Let $X_1, ... X_n \stackrel{i.i.d} \sim Unif(0,2).$ Find $P(Y_1 < \frac12 < Y_n),$ where $Y_1 = \min \{X_1, ..., X_n\} $ and $ \ Y_n = \max\{X_1, ..., X_n\}$
When I attempted this problem, I decided that $n>2 \implies Y_1 $ and $ Y_n$ are independent, which leads me to the answer
$$P(Y_1 < \frac12 < Y_n) = \left(1-\left(\frac14\right)^n\right) \cdot \left(1-\left(\frac34\right)^n\right)$$
I have since decided is untrue.
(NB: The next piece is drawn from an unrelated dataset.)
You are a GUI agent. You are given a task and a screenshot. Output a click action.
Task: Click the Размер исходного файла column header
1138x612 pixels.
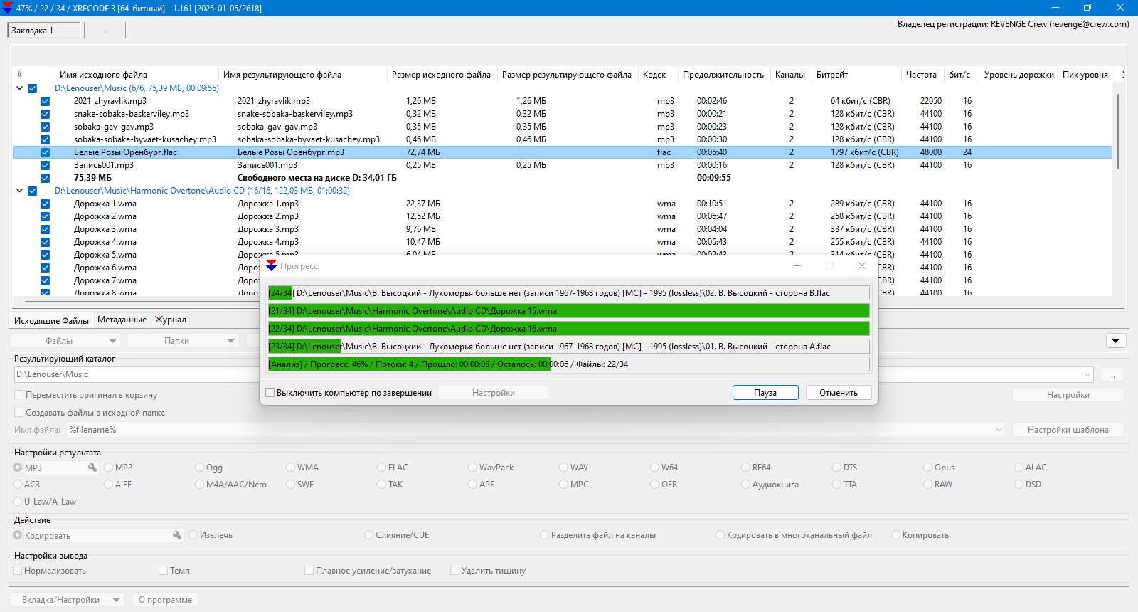coord(441,75)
Clearly, if I know $Y_n = 1,$ then $Y_1 \neq 1.5.$ I have also discovered that in my notes there is a joint pdf of two order statistics of a given sample:
$$f_{Y_i,Y_j}(u,v) = \cfrac{n!} {(i-1)!(j-i-1)!(n-j)!} [F_X(u)]^{i-1} [F_X(v)-F_X(u)]^{j-i-1} [1-F_X(v)]^{n-j} f_X(u)f_X(v), \forall \ u<v$$
I am looking first of all for the derivation and perhaps some intuition for this equation. For context, I am familiar with the derivation of the cdf/pdf of a single order statistic, but this one is throwing me for a loop. Second of all, I would like to know if I am using this equation correctly:
$$P(Y_1<\frac12<Y_n) = P(Y_1 < \frac12 \ \bigcap \ Y_n > \frac12) \\ = \int_0^\frac12 \int_\frac12^2 \cfrac{n!}{0!(n-2)!0!} \left[\frac u2\right]^{0} \left[\frac v2 - \frac u2 \right]^{n-2} \left[1- \frac v2 \right]^{0} \left(\frac12 \right) \left(\frac12 \right)\mathrm{d}v\mathrm{d}u \\ = \frac14 \int_0^\frac12 \int_\frac12^2 n(n-1) \left[\cfrac{v-u}2 \right]^{n-2} \mathrm{d}v\mathrm{d}u$$
which I don't know how to solve explicitly, but is still useful as it can be solved given a value of $n$.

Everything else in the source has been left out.